Go over the records and copy every line with the string "Your".

[Records — start]

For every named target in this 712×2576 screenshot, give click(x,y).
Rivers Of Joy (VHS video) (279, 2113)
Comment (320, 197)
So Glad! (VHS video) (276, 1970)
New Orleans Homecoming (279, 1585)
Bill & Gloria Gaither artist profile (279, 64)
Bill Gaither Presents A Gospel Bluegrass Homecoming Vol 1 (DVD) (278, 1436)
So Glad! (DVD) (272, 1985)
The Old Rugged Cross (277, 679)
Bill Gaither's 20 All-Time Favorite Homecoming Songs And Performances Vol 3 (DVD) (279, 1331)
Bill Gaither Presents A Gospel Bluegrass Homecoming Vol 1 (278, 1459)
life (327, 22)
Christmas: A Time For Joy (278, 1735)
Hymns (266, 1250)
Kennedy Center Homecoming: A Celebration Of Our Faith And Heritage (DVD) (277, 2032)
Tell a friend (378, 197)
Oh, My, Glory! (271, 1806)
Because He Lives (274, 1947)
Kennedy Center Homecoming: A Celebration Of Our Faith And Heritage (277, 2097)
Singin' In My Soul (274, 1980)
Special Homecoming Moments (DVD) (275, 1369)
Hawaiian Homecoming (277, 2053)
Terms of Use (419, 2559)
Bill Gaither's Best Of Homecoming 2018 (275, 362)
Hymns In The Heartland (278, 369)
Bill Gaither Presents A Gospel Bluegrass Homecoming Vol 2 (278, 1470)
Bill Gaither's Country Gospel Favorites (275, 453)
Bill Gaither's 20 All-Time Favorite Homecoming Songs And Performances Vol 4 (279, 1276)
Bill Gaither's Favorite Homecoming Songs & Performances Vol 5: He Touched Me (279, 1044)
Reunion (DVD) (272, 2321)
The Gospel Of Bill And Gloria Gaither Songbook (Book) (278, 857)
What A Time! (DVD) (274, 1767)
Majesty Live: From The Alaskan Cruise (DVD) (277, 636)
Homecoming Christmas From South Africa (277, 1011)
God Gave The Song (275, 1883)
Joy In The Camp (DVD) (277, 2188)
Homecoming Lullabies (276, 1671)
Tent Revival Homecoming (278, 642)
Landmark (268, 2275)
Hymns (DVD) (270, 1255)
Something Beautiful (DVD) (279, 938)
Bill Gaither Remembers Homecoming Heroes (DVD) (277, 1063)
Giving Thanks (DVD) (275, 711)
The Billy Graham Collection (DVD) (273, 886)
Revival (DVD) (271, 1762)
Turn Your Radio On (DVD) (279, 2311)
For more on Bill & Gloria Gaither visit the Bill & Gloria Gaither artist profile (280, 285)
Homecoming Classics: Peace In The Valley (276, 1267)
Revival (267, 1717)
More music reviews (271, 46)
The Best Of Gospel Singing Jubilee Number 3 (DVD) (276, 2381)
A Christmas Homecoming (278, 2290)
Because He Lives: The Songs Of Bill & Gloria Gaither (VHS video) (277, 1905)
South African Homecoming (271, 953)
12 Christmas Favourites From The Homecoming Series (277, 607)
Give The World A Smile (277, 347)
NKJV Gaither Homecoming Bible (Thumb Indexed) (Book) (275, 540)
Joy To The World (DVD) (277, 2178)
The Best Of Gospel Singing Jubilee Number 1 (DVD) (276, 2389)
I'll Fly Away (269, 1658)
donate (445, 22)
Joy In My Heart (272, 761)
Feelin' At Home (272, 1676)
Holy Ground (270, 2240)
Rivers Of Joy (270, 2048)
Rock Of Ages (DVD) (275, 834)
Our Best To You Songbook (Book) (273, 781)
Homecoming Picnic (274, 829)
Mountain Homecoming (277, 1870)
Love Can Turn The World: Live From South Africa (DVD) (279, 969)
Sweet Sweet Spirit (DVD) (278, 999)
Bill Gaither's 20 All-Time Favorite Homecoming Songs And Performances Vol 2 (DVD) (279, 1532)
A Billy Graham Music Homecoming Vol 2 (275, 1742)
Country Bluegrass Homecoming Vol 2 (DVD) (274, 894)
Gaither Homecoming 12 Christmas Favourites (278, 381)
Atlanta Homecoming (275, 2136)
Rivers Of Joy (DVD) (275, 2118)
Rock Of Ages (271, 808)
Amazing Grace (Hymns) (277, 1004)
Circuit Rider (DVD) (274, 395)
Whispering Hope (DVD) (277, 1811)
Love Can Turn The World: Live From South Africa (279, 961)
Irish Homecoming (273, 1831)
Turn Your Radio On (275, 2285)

[Records — finish]

Exercise solution =>
Turn Your Radio On (DVD) (279, 2311)
Turn Your Radio On (275, 2285)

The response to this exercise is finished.